Formula: \(\eta = \mu\)

The simplest link - no transformation at all.

Property Value
Link \(g(\mu) = \mu\)
Inverse \(g^{-1}(\eta) = \eta\)
Derivative \(g'(\mu) = 1\)
Valid \(\mu\) range \((-\infty, +\infty)\)

Mathematical Properties

  • Linear relationship between predictor and mean
  • No constraints on predictions
  • Canonical link for Gaussian family

When to Use

  • Gaussian family (linear regression)
  • When the response can be any real number
  • When you want coefficients to represent additive effects

Interpretation

With identity link: [ \mu = \beta_0 + \beta_1 x_1 + \beta_2 x_2 + \cdots ]

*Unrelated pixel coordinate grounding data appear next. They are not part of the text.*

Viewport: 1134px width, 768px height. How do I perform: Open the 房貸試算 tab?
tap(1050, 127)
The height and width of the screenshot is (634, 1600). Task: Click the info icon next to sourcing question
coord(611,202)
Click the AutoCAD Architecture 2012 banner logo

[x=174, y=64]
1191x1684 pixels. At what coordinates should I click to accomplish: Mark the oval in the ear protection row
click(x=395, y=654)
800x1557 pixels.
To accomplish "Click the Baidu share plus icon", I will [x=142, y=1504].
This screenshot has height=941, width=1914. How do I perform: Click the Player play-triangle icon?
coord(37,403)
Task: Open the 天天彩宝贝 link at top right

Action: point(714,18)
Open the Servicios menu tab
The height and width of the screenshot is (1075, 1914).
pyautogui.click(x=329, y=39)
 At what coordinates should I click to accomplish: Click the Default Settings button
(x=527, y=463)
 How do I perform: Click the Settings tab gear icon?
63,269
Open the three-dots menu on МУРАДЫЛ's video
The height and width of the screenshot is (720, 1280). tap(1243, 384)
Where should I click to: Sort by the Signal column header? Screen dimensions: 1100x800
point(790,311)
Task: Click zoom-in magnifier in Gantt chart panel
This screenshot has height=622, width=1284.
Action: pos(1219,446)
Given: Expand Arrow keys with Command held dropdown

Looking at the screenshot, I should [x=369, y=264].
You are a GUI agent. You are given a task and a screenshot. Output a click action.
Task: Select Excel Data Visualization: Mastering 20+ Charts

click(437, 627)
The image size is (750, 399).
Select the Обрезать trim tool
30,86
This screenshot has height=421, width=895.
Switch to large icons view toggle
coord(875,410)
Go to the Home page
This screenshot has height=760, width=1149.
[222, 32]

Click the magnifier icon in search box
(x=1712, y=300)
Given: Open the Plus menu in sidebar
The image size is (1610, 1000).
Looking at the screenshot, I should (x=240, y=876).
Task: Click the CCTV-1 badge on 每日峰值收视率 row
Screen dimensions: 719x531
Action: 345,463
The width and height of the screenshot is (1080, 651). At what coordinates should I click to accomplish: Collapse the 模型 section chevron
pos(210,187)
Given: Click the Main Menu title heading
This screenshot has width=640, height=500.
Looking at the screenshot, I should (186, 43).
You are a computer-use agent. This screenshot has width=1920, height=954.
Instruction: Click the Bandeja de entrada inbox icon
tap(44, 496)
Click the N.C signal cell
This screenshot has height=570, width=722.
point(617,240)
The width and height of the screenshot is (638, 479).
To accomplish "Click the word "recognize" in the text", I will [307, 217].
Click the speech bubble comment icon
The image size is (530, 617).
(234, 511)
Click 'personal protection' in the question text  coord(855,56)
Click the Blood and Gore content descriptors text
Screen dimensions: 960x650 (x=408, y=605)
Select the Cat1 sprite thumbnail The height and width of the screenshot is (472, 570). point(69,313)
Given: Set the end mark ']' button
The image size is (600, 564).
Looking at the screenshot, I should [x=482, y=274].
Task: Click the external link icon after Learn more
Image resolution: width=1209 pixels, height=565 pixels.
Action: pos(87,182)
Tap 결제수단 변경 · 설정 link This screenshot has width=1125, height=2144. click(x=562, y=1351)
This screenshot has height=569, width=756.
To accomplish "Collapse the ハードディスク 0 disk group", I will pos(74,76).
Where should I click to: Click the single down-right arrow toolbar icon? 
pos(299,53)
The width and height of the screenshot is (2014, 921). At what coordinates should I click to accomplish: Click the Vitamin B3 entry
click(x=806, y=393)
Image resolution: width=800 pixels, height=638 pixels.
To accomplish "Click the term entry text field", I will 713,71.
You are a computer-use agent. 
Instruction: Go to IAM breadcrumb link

A one-unit increase in \(x_1\) adds \(\beta_1\) to the expected response.

Code Location

crates/rustystats-core/src/links/identity.rs

Implementation

pub struct IdentityLink;

impl Link for IdentityLink {
    fn name(&self) -> &str { "Identity" }

    fn link(&self, mu: &Array1<f64>) -> Array1<f64> {
        mu.clone()
    }

    fn inverse(&self, eta: &Array1<f64>) -> Array1<f64> {
        eta.clone()
    }

    fn derivative(&self, mu: &Array1<f64>) -> Array1<f64> {
        Array1::ones(mu.len())
    }
}

Formula: \(\eta = \log(\mu)\)

Ensures predictions are always positive.

Property Value
Link \(g(\mu) = \log(\mu)\)
Inverse \(g^{-1}(\eta) = e^\eta\)
Derivative \(g'(\mu) = 1/\mu\)
Valid \(\mu\) range \((0, +\infty)\)

Mathematical Properties

  • Maps positive means to real numbers
  • Inverse always produces positive values
  • Canonical link for Poisson family

When to Use

  • Poisson family (counts)
  • Gamma family (positive continuous)
  • Any response that must be positive
  • When multiplicative effects make sense

Interpretation

With log link: [ \log(\mu) = \beta_0 + \beta_1 x_1 + \cdots ]

Exponentiating: [ \mu = e^{\beta_0} \cdot e^{\beta_1 x_1} \cdot e^{\beta_2 x_2} \cdots ]

A one-unit increase in \(x_1\) multiplies the expected response by \(e^{\beta_1}\).

This multiplicative factor is called a relativity in actuarial pricing.

Relativities

result = rs.glm("claims ~ age + C(region)", data, family="poisson").fit()

# Relativities = exp(coefficients)
relativities = np.exp(result.params)
# or
print(result.relativities())

Code Location

crates/rustystats-core/src/links/log.rs

Implementation

pub struct LogLink;

impl Link for LogLink {
    fn name(&self) -> &str { "Log" }

    fn link(&self, mu: &Array1<f64>) -> Array1<f64> {
        mu.mapv(|m| m.max(1e-10).ln())  // Clamp to avoid log(0)
    }

    fn inverse(&self, eta: &Array1<f64>) -> Array1<f64> {
        eta.mapv(|e| e.exp())
    }

    fn derivative(&self, mu: &Array1<f64>) -> Array1<f64> {
        mu.mapv(|m| 1.0 / m.max(1e-10))
    }
}

Formula: \(\eta = \log\frac{\mu}{1-\mu}\)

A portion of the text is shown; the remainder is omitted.